#### [WORK REQUIRED]
Restate verbatim the span of lines below between the line with "Coopelectric: el lunes" and the line with "DEPORTES (401, 196)", including those two lines, and only that span.

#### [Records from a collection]
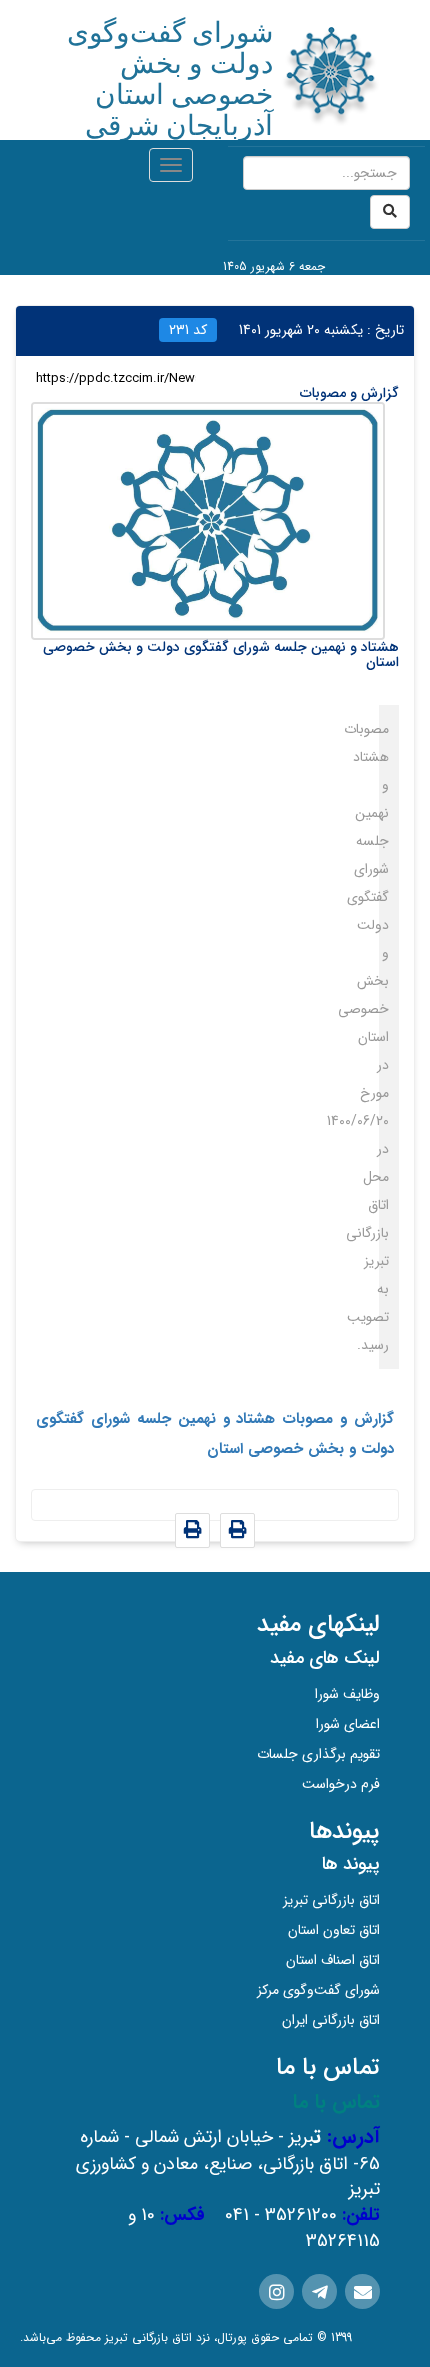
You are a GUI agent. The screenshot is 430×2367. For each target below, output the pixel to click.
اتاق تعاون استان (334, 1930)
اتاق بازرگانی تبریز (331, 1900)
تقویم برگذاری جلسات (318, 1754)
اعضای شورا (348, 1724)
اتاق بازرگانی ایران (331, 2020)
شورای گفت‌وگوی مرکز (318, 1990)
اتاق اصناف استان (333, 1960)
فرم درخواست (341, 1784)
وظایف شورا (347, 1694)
---
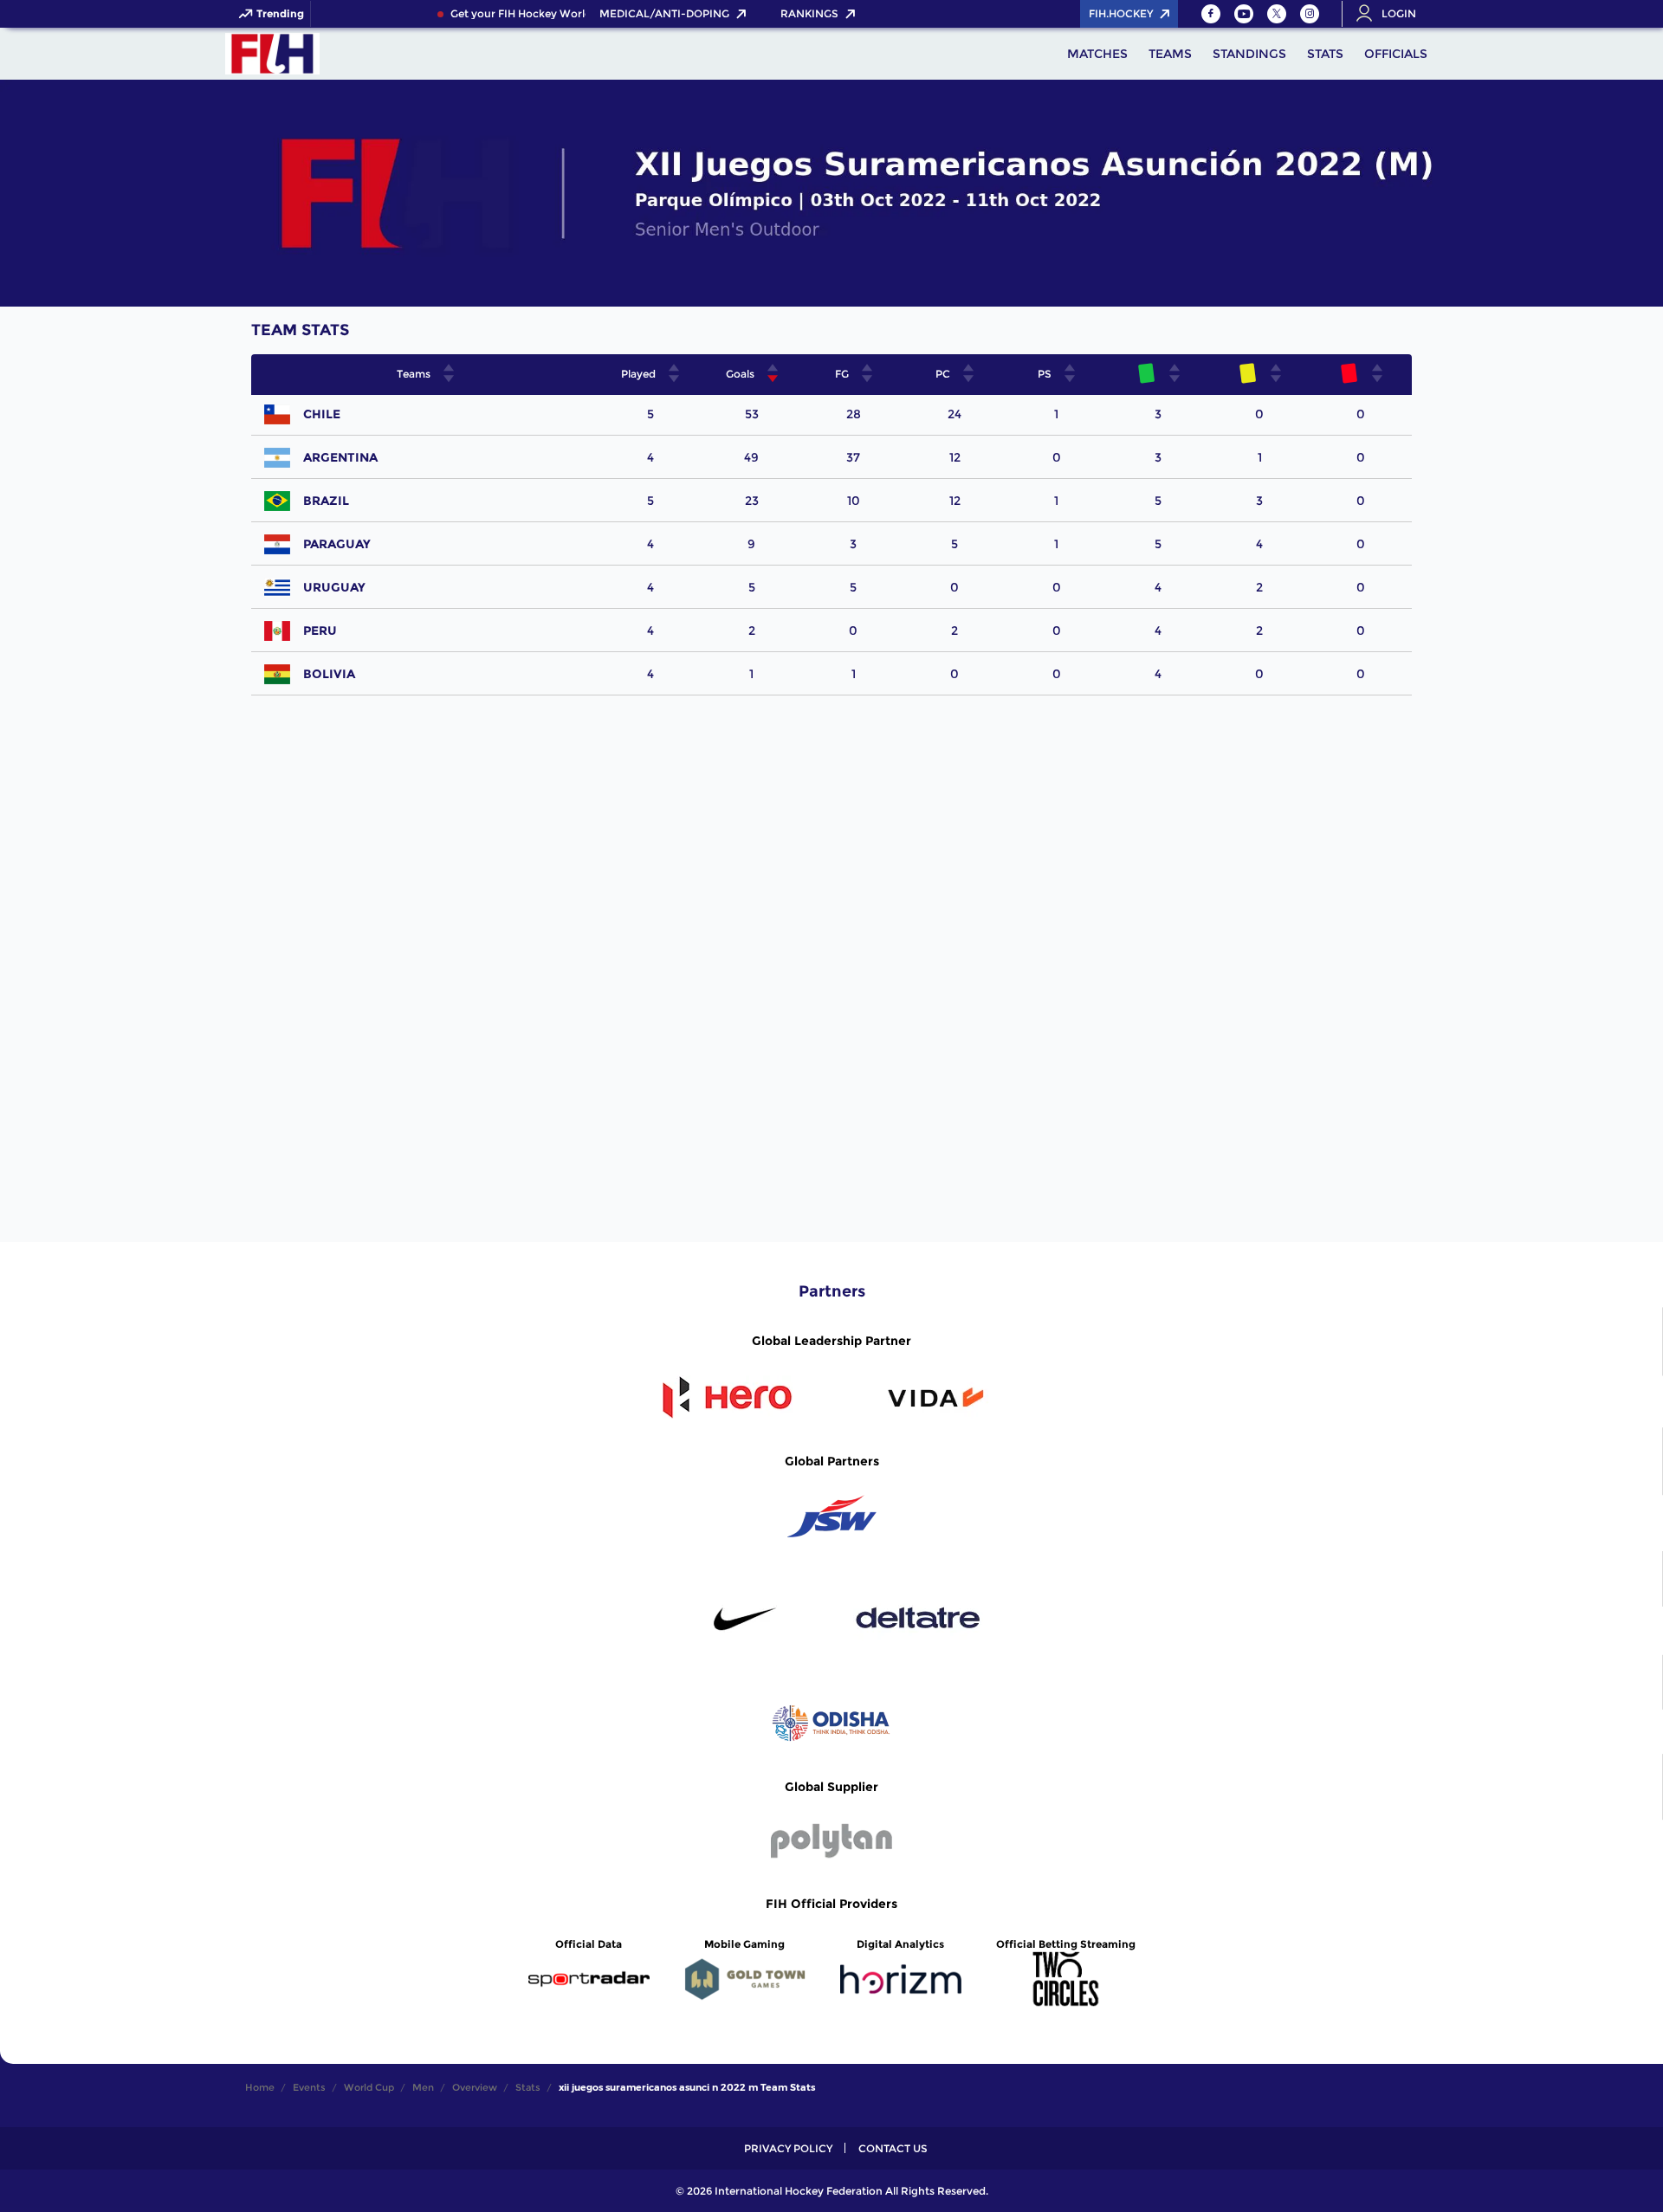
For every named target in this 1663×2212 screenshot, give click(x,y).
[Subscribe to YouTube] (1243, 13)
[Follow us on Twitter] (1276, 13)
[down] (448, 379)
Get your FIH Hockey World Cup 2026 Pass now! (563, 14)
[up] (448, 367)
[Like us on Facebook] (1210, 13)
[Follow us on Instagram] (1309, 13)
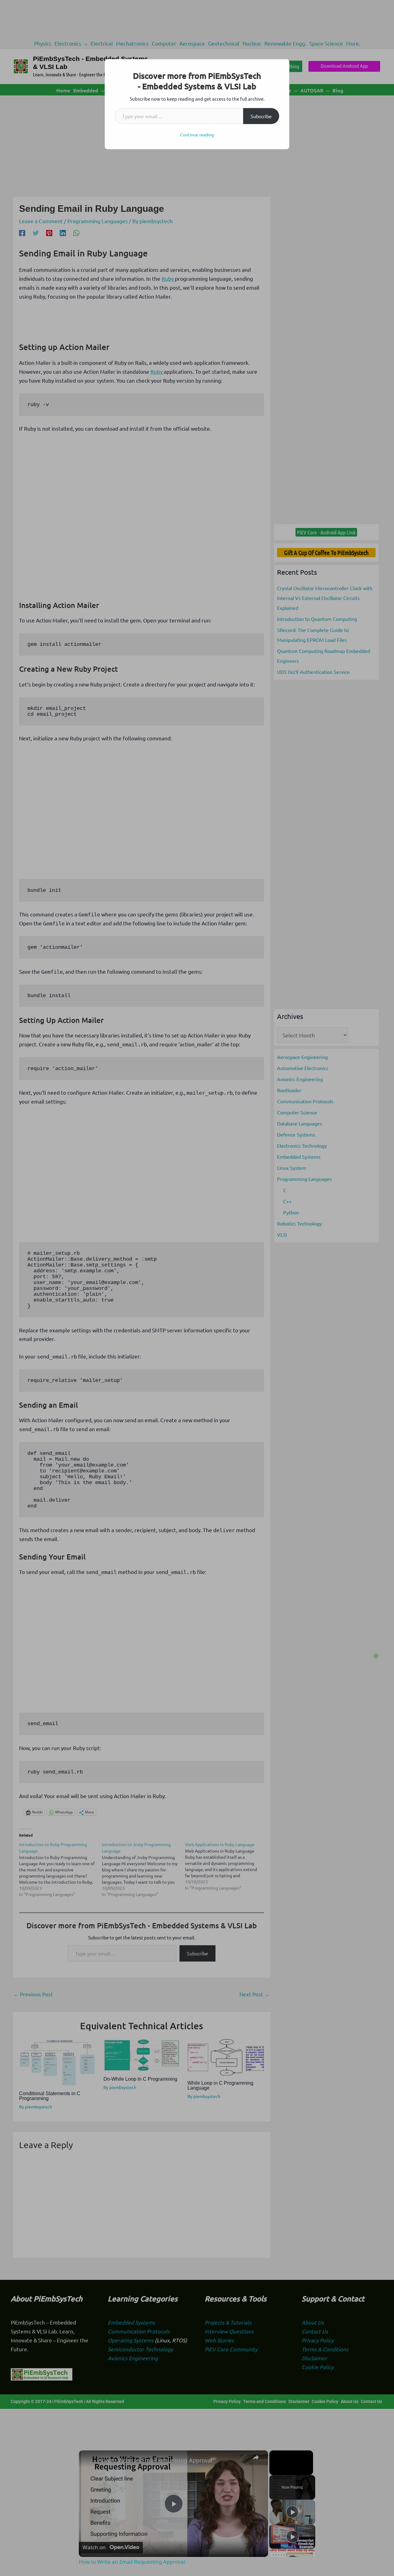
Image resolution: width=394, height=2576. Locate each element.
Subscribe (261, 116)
==
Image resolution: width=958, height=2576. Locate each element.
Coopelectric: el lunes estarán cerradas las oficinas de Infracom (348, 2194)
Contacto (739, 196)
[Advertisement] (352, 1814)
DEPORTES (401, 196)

#### [WRITTEN SOLUTION]
Coopelectric: el lunes estarán cerradas las oficinas de Infracom (348, 2194)
Contacto (739, 196)
[Advertisement] (352, 1814)
DEPORTES (401, 196)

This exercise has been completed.